Comment Ardat Lili, qui a commencé sa vie en Mésopotamie comme déesse du vent, de l'amour et de la vie, est-elle devenue, en arrivant dans l'ancien Orient, un démon effrayant exilé dans le désert, là où seuls vivent les animaux ?
Dans la région dominée par les religions monothéistes, les hommes sages, ayant déjà foi en la puissance du patriarche, ont tellement diabolisé la femme qu'ils allaient jusqu'à emmener les filles dans le désert pour les enterrer vivantes dès leurs premières règles. Dans une telle situation, imaginez ce qui peut arriver à une femme qui prétend être humaine, tout autant qu'Adam.
Dans les périodes suivantes, les Adams, réalisant la puissance qu'ils lui donnaient à mesure qu'ils diabolisaient Lilith, ont voulu effacer son nom des textes et faire oublier complètement l'existence d'une telle femme. Pour Lilith, dont le nom n'est plus mentionné dans les textes religieux et dont l'existence n'est plus reconnue, le rôle d'Ève a été taillé par les ciseaux de l'homme tyran. Mais les yeux de l'homme sont si aveuglés par l'admiration qu'il porte à sa propre maîtrise et à sa tyrannie qu'il n'a pu voir ni les ailes de la femme, ni ses serres, ni son intelligence qui la guide même dans l'obscurité totale de la nuit, ni son courage, fort comme les deux lions qu'elle a sous ses pieds.
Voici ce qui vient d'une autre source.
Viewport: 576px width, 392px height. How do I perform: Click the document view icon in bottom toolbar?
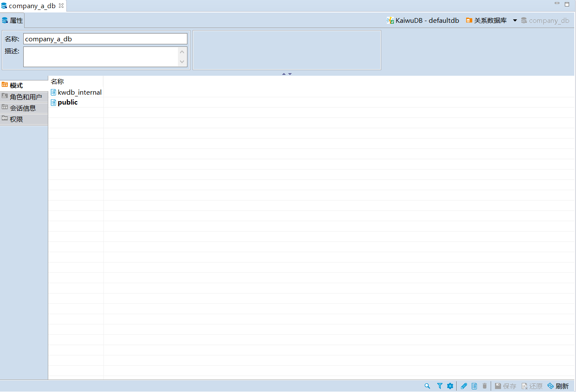[474, 386]
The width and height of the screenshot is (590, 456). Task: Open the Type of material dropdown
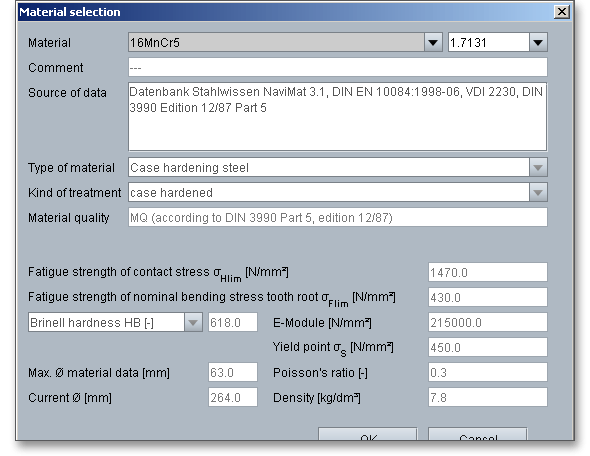(x=538, y=167)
Dans l'Ancien Testament, Lilith est mentionnée comme la première femme d'Adam, créée de la même pâte qu'Adam. La première humiliation commence ici, en disant qu'elle a quitté Adam parce qu'elle ne voulait pas être en dessous lors de l'acte sexuel, et qu'elle est allée rejoindre Samuel.
Dans l'Ancien Testament, Adam dit avec tristesse : 'Tu m'as donné une compagne, mais elle s'est envolée en battant des ailes.' C'est alors qu'Ève est créée à partir de la côte d'Adam. En regardant les attentes d'Adam envers Ève, on comprend immédiatement que les problèmes liés au départ de Lilith ne concernaient pas seulement la sexualité. Cependant, Lilith va encore gâcher les affaires d'Adam ici. Lilith, qui se trouve au sommet de l'arbre de la sagesse, parle à Ève et la convainc de manger le fruit de l'arbre de la sagesse. Et ils sont chassés du paradis.
Lorsqu'ils arrivent sur Terre, Lilith ne lâche pas le couple heureux, on prétend qu'elle tue les nouveau-nés. En réalité, ce qui est perçu comme un meurtre est précisément la contraception. Elle murmure à la femme, qui a de fortes chances de mourir en accouchant, de s'unir à son mari lorsqu'elle n'est pas fertile, ou lui apprend comment mettre fin à une grossesse non désirée. Ces informations, transmises entre femmes sages, sont considérées comme des péchés mortels.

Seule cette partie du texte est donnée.